UCAM Murcia CF se reencuentra con la victoria en La Condomina ante el Córdoba B (2-1)

David Soria Hernández

Un solo triunfo tuvo un triple premio: primera victoria en Liga con Campos, primera tras 5 jornadas y primera en casa tras 2 meses. Este 2-1 con bonus llegó en gran parte a Kitoko, novedad en el once. Lideró la presión y el bloqueo al Córdoba B, un filial muy elaborativo y en La Condomina nada dañino. Incluso su gol fue de Kitoko en propia puerta, precisamente. A partir de ahí, el UCAM no pasó dificultades y se llevó una victoria justa y necesaria.

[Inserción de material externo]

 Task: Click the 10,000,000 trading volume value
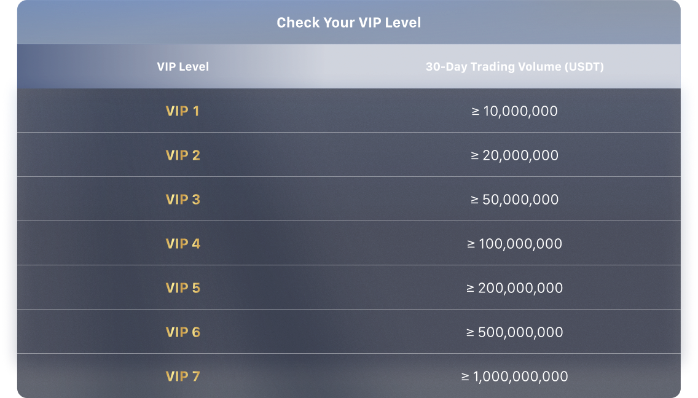coord(520,111)
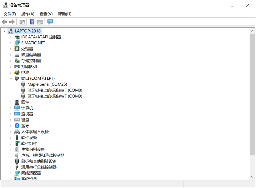
Task: Open the 操作(A) menu
Action: (x=28, y=14)
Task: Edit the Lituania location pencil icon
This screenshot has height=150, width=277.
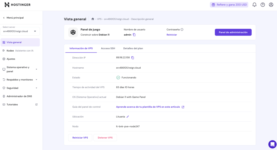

Lo hizo gracias al balón parado, que empezó a ejercitar pronto. Sus primeras llegadas fueron con un par de córners y una falta lateral. En el segundo saque de esquina, Chevi cabeceó bombeado un centro pasado de Góngora y la pelota salió cerca del larguero. El mediapunta repitió titularidad y siempre buscó estar libre de marca entre líneas para mejorar la asociación del equipo. En ese sentido, se veía un UCAM que quería ganar confianza con la pelota. La tocaba para seguir creciendo en el dominio desde el balón, aunque no generara peligro. Así se agarró al balón parado. Fran Pérez cabeceó con poderío el centro de un Góngora que dobló la ventaja de penalti. Olvidó el que falló hace dos semanas y por fin estrenó su cuenta goleadora. Entre ambos tantos, llegó la peor noticia de la tarde: la lesión de Chevi.

El Córdoba B apenas mostraba capacidad para contestar a ese 2-0. Cayó en varios fuera de juego buscando la espalda de la defensa universitaria y su posesión solo era desequilibrante cuando podía recibir Moyano, apellido que despierta la nostalgia en La Condomina. Precisamente, fue un centro del extremo derecho el que provocó el gol blanquiverde. Con la baja de cuatro jugadores que juntos suman 11 de sus 21 goles, el filial tuvo a Kitoko a su mejor rematador. El medio calcó el gol en propia puerta de Rafa Páez en Mérida, hace solo una semana.

El equipo de Jorge Romero aumentó más su posesión en la segunda parte, pero el bloque del UCAM hacía inofensivo al filial blanquiverde. Cerró por dentro cualquier intento de pase y Kitoko se exhibió en ayudas y al corte. Incluso las mejores llegadas en ataque eran del UCAM, sobre todo por un insistente e incisivo Marc Fernández. Pudo marcar, al igual que Quiles con un disparo que rozó la escuadra. Ninguno lo hizo y quedó una recta final demasiado abierta para la falta de peligro de un Córdoba B que acumuló constantes pérdidas en la salida de balón. El UCAM desbordó la cesta de recuperaciones y en una de esas Marc Fernández tuvo su mejor ocasión, pero Lavín paró. Ya al final, en el añadido, Javier centró desde la izquierda y el balón se paseó por el área pequeña. El único y postrero susto para el UCAM.